I found myself listening earlier today to the Barnes and Noble teen/young adult books podcast episode with Cassandra Clare, author of the Shadowhunters series. I actually discovered this series quite recently, via youtube. I haven’t read the books but I have watched the film and the TV series on Netflix and having seen Cassandra I see how the Clarey character is sort of an avatar for the author – both fiery redheads. It’s an interesting series filled with downworlders (vamps and warlocks etc) and people with angel blood protecting the balance and we, oblivious humans, in between. The series has reportedly become quite expansive with other authors even writing in that world – crossovers and alternate storylines and whatnot. Clare’s writing process, as she describes it, seems quite collaborative in any case. Plus she has an assistant – wish I could afford one of those. Anyway, I enjoyed the podcast and since its thing is teen/young adult content, I reached out to see if they’d be interested in an ep on the Caribbean teen/young adult fiction titles that have emerged in to the marketplace thanks to the Burt Award between 2014 and 2020. Fingers crossed but if you want to check out the (Burt Caribbean) titles, see this post on my Wadadli Pen blog.
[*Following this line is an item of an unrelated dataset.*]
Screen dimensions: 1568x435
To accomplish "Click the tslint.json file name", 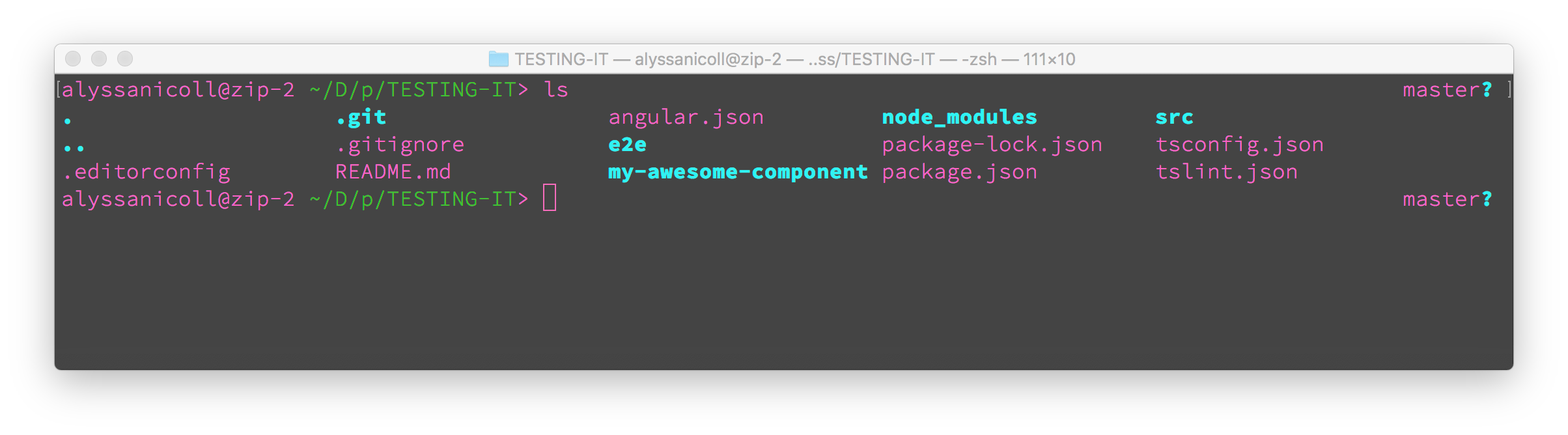I will coord(1226,172).
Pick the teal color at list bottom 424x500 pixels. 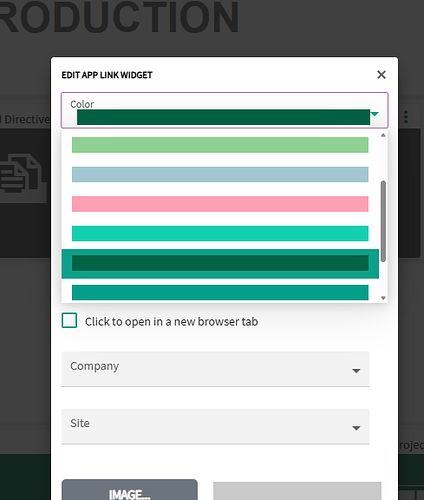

I also listened to an episode of Origins, the University of Iowa’s International Writing Programme podcast. One of my takeaways from their conversation with Kirmen Uribe from the Basque, “They do this work of intermediation between your work and the publishing houses.” He was, in a conversation on writing in Basque language and translations of his work, talking about the role of the translator. Interesting note, especially since I have been approached about translation but wasn’t sure how to navigate that. Gives me some sense for future reference of how to frame the conversation.
Well, look at that, my third post in as many days. Hm. I’ll link this one up with the book blog meme I link up with the most (you might call it my favourite and not just because its host the Caffeinated Reviewer once did a positive review of my children’s picture book Lost! A Caribbean Sea Adventure), The Sunday Post.